• What is expected: Reproduce the following data line for line, omitting the pictures.

• Material provided:
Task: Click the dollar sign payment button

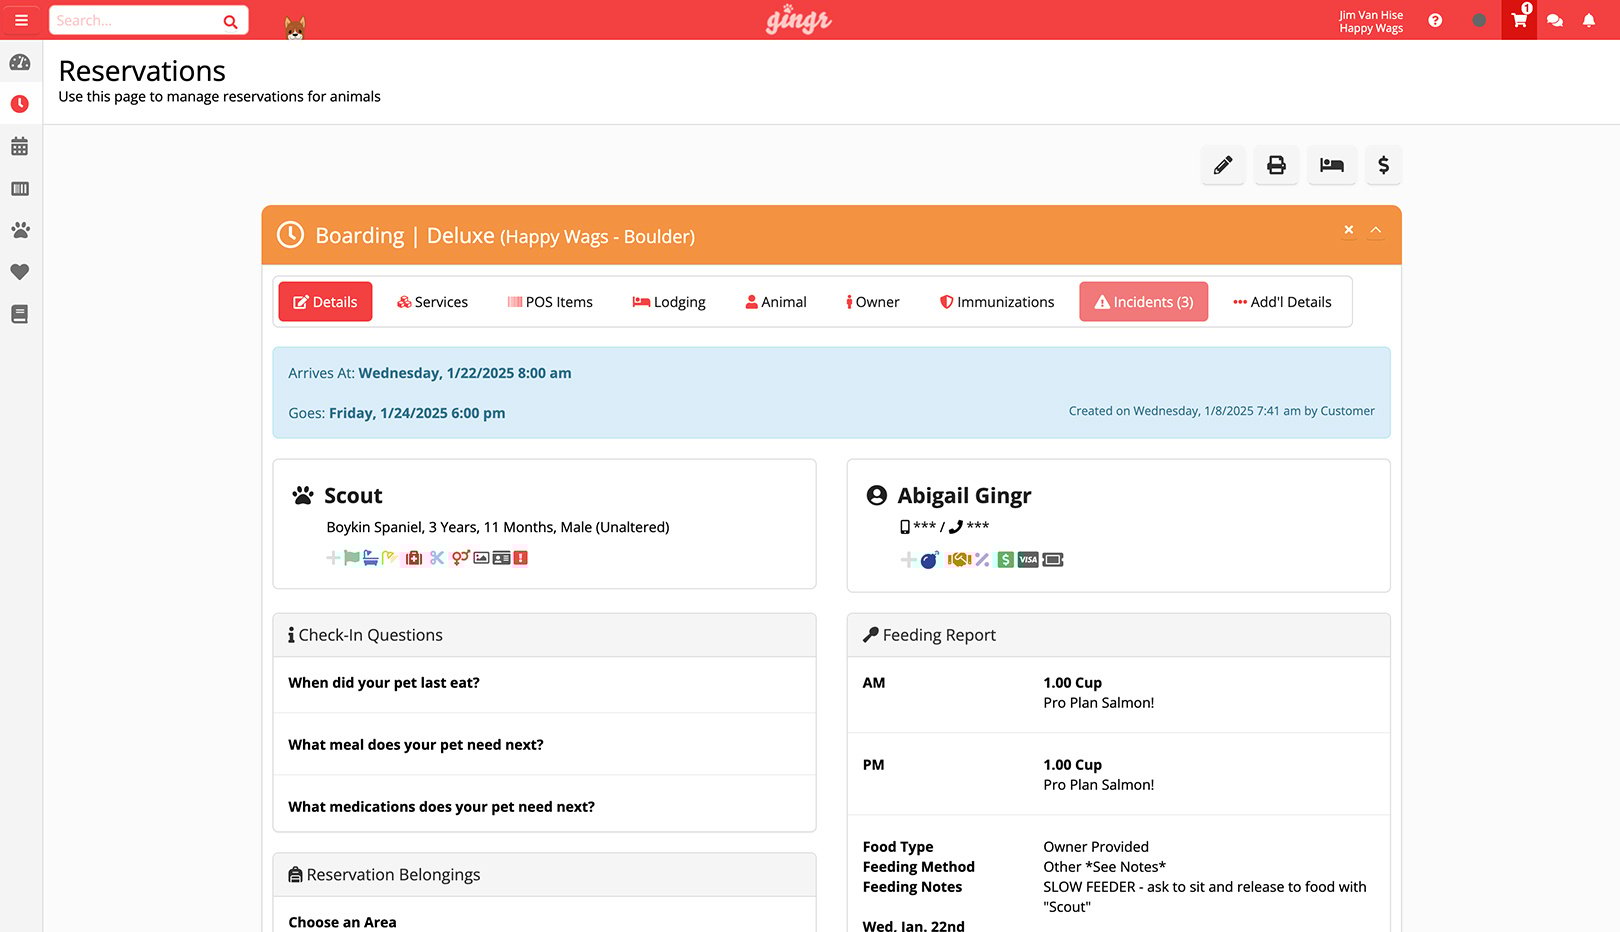Action: click(1384, 165)
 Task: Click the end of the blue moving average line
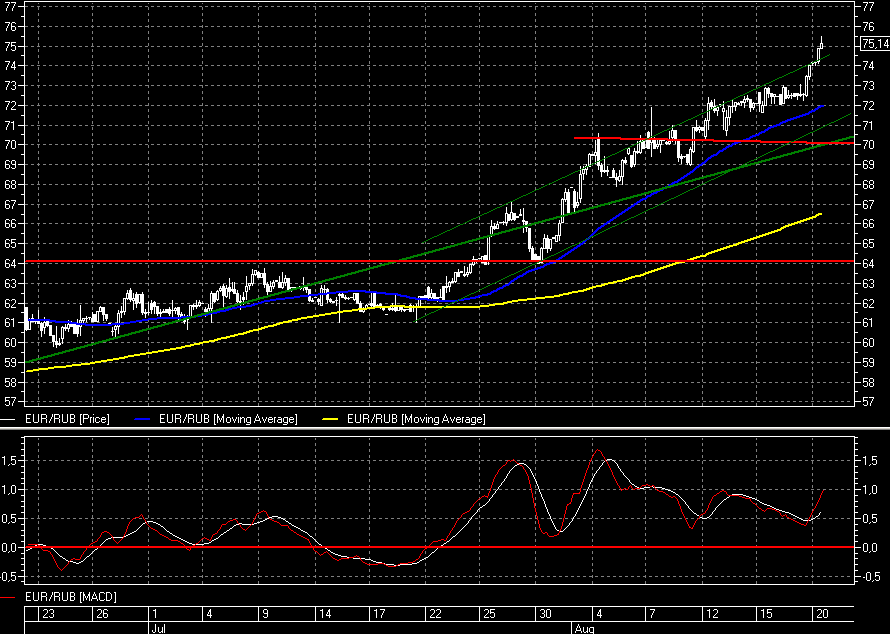(821, 105)
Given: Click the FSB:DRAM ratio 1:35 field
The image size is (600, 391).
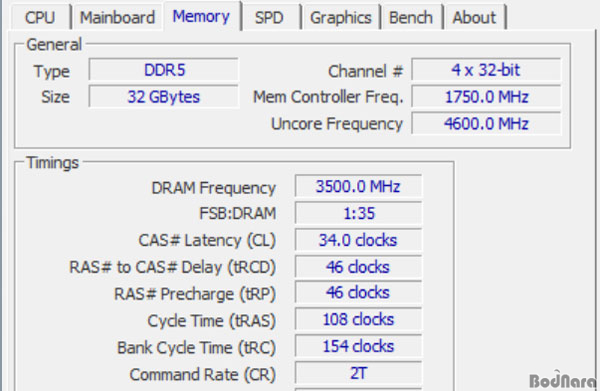Looking at the screenshot, I should coord(358,213).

• Reply to the exercise:
Task: Click the dollar sign payment button

Action: click(1384, 165)
 Task: Click the end of the blue moving average line
(821, 105)
Given: Click the FSB:DRAM ratio 1:35 field
The image size is (600, 391).
Looking at the screenshot, I should coord(358,213).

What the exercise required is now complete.